The patient did not have any symptoms of increased intracranial pressure. There were no clinical signs of optic nerve involvement, papilledema, or diabetic retinopathy in both eyes. Interestingly, our patient was initially diagnosed after the visualization of unilateral retinal GCC thinning on OCT.

Figus et al.(5) evaluated OCT images of the optic nerve head in patients with CMI and measured the mean peripapillary RNFL thickness. They found decreased RNFL thickness in patients with CMI when compared with healthy controls; however, the decrease was more prominent in patients with syringomyelia and in those who underwent surgery.

In summary, correct and timely diagnosis of neurophthalmolgical conditions is vital to avoid unnecessary treatment of an optic neuropathy and a late diagnosis of a life-threatening intracranial pathology. OCT in patients with CMI can be a noninvasive imaging technique for the collection of information needed for diagnosis. Moreover, this technique may be useful for the monitoring of the RNFL, GCC damage, and axonal injury during the course of this rare malformation.

 

REFERENCES

1. Pillay PK, Awad IA, Little JR, Hahn JF. Symptomatic Chiari malformation in adults: A new classification based on magnetic resonance imaging with clinical and prognostic significance. Neurosurgery. 1991;28(5):639-45.

2. Milhorat TH, Chou MW, Trinidad EM, Kula RW, Mandell M, Wolpert C, et al. Chiari I malformation redefined: clinical and radiographic findings for 364 symptomatic patients. Neurosurgery. 1999;44(5):1005-17. Comment in: Neurosurgery. 1999;45(5): 1497-9.
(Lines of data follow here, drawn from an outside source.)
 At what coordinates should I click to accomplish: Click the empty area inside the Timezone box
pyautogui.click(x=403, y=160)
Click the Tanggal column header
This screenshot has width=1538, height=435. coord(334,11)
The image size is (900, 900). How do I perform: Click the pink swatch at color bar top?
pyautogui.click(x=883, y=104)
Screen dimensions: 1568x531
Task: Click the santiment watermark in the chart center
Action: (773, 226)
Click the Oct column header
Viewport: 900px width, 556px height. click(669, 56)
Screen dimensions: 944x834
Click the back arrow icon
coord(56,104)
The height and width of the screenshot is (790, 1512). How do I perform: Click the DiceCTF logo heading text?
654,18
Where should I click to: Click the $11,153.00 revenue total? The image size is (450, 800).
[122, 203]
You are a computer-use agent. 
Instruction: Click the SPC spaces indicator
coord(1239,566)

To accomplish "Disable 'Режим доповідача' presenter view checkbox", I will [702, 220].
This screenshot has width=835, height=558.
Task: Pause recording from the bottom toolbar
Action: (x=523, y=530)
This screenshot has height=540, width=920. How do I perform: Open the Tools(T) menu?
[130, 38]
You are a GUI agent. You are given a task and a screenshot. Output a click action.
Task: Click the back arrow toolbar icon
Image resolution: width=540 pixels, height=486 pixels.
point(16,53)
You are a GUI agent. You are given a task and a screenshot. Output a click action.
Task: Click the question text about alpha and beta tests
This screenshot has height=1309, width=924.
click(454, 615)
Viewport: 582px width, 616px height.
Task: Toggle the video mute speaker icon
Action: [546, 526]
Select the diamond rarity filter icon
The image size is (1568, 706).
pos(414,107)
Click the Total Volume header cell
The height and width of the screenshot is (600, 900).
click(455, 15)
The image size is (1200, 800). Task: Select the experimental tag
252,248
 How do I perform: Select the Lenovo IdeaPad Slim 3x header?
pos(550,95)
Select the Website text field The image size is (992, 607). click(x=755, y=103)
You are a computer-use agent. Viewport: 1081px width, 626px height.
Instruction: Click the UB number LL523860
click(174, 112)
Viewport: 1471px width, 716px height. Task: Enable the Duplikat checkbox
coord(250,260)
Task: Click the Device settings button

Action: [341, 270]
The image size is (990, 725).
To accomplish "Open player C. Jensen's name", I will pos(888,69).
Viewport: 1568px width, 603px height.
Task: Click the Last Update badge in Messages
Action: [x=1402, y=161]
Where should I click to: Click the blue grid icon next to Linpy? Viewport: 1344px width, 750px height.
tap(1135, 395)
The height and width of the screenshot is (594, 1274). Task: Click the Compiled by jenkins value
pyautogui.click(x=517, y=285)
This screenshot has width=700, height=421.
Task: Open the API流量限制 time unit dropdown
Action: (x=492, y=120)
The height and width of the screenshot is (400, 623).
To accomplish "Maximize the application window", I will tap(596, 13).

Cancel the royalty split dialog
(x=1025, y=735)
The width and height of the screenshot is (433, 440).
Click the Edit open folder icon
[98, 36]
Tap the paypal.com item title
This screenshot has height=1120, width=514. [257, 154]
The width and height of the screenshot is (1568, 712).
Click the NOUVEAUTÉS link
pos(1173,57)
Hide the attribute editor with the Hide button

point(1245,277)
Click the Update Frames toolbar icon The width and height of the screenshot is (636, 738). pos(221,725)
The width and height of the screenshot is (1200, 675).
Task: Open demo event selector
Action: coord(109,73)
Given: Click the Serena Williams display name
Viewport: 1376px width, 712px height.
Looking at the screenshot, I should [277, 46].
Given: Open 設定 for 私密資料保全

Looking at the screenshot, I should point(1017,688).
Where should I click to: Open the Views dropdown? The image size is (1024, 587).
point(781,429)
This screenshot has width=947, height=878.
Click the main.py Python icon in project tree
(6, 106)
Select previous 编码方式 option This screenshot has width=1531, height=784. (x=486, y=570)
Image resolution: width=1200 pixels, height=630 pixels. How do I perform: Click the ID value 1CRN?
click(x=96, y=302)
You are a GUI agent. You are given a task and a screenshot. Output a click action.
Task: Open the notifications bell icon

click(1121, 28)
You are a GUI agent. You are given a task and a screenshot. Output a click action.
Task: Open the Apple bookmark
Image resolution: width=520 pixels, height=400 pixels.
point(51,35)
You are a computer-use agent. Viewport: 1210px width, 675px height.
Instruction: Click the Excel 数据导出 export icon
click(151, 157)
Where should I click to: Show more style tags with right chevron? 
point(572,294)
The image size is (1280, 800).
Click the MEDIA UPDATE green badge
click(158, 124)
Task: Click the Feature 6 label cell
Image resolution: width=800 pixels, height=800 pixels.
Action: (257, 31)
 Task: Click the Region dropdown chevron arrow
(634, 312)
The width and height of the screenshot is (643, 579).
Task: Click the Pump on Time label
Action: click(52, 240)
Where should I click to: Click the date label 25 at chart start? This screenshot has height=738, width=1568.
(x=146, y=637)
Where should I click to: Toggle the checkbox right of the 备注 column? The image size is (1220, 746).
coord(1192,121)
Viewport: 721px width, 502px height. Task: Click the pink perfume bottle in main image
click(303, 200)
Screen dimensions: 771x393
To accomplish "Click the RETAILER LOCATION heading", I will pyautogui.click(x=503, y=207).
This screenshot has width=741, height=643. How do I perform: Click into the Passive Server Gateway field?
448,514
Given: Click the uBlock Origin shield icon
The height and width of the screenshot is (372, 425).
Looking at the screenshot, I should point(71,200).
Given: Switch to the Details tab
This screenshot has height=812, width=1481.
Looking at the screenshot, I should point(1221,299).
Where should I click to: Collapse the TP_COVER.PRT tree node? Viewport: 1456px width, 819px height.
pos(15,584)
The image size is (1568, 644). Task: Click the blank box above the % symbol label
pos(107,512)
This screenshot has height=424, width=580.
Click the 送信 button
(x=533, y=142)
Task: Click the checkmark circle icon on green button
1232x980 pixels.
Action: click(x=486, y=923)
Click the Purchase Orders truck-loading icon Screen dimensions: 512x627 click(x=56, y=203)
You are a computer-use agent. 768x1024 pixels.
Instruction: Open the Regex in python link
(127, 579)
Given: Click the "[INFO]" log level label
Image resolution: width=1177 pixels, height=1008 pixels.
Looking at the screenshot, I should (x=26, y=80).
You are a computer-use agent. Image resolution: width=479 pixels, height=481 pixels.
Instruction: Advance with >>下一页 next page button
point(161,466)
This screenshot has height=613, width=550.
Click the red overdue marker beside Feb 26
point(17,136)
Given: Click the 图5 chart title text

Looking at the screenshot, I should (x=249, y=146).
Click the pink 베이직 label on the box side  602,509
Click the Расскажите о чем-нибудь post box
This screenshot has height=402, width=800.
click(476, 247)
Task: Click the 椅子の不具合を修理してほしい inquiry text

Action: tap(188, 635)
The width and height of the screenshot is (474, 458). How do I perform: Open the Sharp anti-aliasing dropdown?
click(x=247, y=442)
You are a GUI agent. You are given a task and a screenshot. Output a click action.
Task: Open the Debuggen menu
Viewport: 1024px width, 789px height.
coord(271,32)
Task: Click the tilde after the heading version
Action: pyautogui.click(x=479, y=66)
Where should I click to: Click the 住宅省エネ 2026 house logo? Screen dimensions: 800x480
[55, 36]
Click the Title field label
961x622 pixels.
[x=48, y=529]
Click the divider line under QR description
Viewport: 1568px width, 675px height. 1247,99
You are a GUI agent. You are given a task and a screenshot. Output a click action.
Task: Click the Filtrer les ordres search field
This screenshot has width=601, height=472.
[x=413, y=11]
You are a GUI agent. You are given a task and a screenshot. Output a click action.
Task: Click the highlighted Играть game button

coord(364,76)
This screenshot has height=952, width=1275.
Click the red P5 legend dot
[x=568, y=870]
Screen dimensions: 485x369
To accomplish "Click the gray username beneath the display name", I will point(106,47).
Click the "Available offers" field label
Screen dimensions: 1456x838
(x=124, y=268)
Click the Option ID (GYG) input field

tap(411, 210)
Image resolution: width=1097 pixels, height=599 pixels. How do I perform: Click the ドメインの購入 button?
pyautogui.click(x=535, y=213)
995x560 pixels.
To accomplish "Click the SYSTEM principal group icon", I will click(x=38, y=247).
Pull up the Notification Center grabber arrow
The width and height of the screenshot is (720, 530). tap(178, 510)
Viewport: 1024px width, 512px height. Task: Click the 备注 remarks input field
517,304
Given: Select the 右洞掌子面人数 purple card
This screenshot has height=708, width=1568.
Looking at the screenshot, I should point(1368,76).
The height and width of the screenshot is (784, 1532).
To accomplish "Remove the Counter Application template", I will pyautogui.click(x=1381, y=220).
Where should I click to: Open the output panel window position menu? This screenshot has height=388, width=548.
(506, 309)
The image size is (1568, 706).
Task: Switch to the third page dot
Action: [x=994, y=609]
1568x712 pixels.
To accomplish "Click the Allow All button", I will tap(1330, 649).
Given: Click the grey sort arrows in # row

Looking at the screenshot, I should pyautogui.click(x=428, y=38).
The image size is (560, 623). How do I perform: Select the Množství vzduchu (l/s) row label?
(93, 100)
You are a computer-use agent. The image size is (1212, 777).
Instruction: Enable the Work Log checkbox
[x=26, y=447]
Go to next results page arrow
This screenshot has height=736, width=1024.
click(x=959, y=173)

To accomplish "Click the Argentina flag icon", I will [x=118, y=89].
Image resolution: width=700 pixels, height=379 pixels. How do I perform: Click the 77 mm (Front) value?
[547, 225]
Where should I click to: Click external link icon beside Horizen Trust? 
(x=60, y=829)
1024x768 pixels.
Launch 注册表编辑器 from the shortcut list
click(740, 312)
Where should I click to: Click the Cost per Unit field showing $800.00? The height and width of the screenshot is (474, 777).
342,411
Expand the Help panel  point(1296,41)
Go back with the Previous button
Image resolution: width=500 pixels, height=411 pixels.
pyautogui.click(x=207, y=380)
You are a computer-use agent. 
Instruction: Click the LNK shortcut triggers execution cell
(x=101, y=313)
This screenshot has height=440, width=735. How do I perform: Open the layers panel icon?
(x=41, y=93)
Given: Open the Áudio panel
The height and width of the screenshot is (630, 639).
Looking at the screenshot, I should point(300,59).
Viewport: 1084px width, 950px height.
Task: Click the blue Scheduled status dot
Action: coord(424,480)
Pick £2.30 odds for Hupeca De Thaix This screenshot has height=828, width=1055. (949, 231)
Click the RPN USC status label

3. Choudhari KA, Cooke C, Tan MH, Gray WJ Papilloedema as the sole presenting feature of Chiari I malformation. Br J Neurosurg. 2002;16(4):398-400. Comment in: Br J Neurosurg. 200317(1):89; author reply 89-90.

4. Vrabec TR, Sergott RC, Savino PJ, Bosley TM Intermittent obstructive hydrocephalus in the Arnold-Chiari malformation. Ann Neurol. 1989;26(3):401-4.

5. Figus M, Posarelli C, Nasini F, Perrini P, Miccoli M, Baggiani A, et al. Optical coherence tomography in patients with Chiari I malformation. Biomed Res Int [Internet]. 2015[cited 2021 Jul 27]; 2015:756261. Available from: Optical Coherence Tomography in Patients with Chiari I Malformation - PMC (nih.gov)

Submitted for publication: April 20, 2022.
Accepted for publication: April 29, 2022.

Funding: This study received no specific financial support.

Disclosure of potential conflicts of interest: None of the authors have any potential conflicts of interest to disclose.